Os problemas de distribuição que a inflação provoca "são muito difíceis de resolver de forma equitativa", lembra o antigo vice-presidente do BCE. E admite que "não se pode excluir a possibilidade de uma crise financeira que obrigue os bancos centrais a inverter a atual política”, afirmou, lembrando que a inflação tem “óbvias consequências para a condução da política monetária, o que “deve influenciar a calibração dos respetivos instrumentos".

BCE e Governos estão a agir no mesmo sentido?
O principal objetivo do BCE em subir as taxas de juros diretoras passa por baixar a inflação que se faz sentir no espaço europeu até aos 2%, o nível em que é assegurada a estabilidade de preços. Como? Limitando a capacidade das famílias de consumir e das empresas de investir. Mas os Governos estão a preparar medidas em sentido contrário, dando mais apoios às famílias para não perderem poder de compra. Com políticas em sentido contrário, corre-se o risco de tornar as medidas menos eficazes no combate à crise inflacionista que hoje assola a Europa.
“Mais do que um risco, é uma certeza. Não sejamos ingénuos – a política monetária restritiva visa precisamente tirar poder de compra a Governos, famílias e empresas precisamente para diminuir pressão sobre preços. Os governos, ao distribuir liquidez, estão precisamente a contribuir para a diminuição da eficácia dessas políticas, tornando a inflação mais persistente e tornando inevitáveis mais subidas das taxas de juro”, afirma o economista Pedro Brinca e professor da Nova SBE, citado pelo Público.
Já Nuno Teles, professor na Universidade Federal da Bahia, no Brasil, acredita que as políticas monetárias e orçamentais não estão a tomar caminhos diferentes.

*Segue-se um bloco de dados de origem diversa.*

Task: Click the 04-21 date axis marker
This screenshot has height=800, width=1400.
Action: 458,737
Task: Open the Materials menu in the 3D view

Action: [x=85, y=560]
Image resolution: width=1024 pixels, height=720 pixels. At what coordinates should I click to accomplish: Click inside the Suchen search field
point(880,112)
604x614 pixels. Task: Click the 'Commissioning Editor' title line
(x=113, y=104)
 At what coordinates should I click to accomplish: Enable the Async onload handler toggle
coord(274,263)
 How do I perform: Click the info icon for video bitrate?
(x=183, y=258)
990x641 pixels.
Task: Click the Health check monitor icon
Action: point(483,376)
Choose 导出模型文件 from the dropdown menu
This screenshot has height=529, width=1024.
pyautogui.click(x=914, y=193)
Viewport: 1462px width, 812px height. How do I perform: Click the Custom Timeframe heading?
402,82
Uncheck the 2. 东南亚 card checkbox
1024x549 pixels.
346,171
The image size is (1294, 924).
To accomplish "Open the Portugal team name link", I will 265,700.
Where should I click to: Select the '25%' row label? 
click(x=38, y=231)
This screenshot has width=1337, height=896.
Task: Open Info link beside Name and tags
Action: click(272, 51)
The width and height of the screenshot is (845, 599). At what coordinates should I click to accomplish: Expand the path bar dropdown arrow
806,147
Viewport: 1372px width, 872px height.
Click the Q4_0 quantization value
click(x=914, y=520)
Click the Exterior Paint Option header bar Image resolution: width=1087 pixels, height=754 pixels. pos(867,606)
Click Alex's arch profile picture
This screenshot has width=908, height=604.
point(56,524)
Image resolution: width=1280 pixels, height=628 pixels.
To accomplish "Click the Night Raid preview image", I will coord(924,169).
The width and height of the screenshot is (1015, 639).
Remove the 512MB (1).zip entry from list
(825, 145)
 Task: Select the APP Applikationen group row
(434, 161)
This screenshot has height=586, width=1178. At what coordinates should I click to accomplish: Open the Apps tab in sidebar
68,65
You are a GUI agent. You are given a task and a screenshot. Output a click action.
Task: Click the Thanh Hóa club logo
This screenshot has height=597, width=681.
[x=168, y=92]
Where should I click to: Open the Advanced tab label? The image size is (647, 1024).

Isto porque há países que estão a dar apoios “ilusórios” às famílias para combater a inflação, isto comparando com o crescimento da receita fiscal arrecadada com o ciclo inflacionista. Mas, note-se, que também há países em que os pacotes das ajudas são bem mais robustos, como é o caso da Alemanha, que está a entrar em recessão.
No caso português, os apoios desenhados para compensar a inflação são “meros paliativos”, considera Nuno Teles. Recorde-se que além do cheque de 125 euros atribuído às famílias que recebem menos de 2.700 euros brutos por mês, o Governo de António Costa também desenhou apoios para quem tem crédito habitação que passam pela redução de um escalão na retenção da fonte do IRS e também pela introdução de novas regras de renegociação dos créditos com os bancos, para quem tem taxas de esforço de 40% ou mais.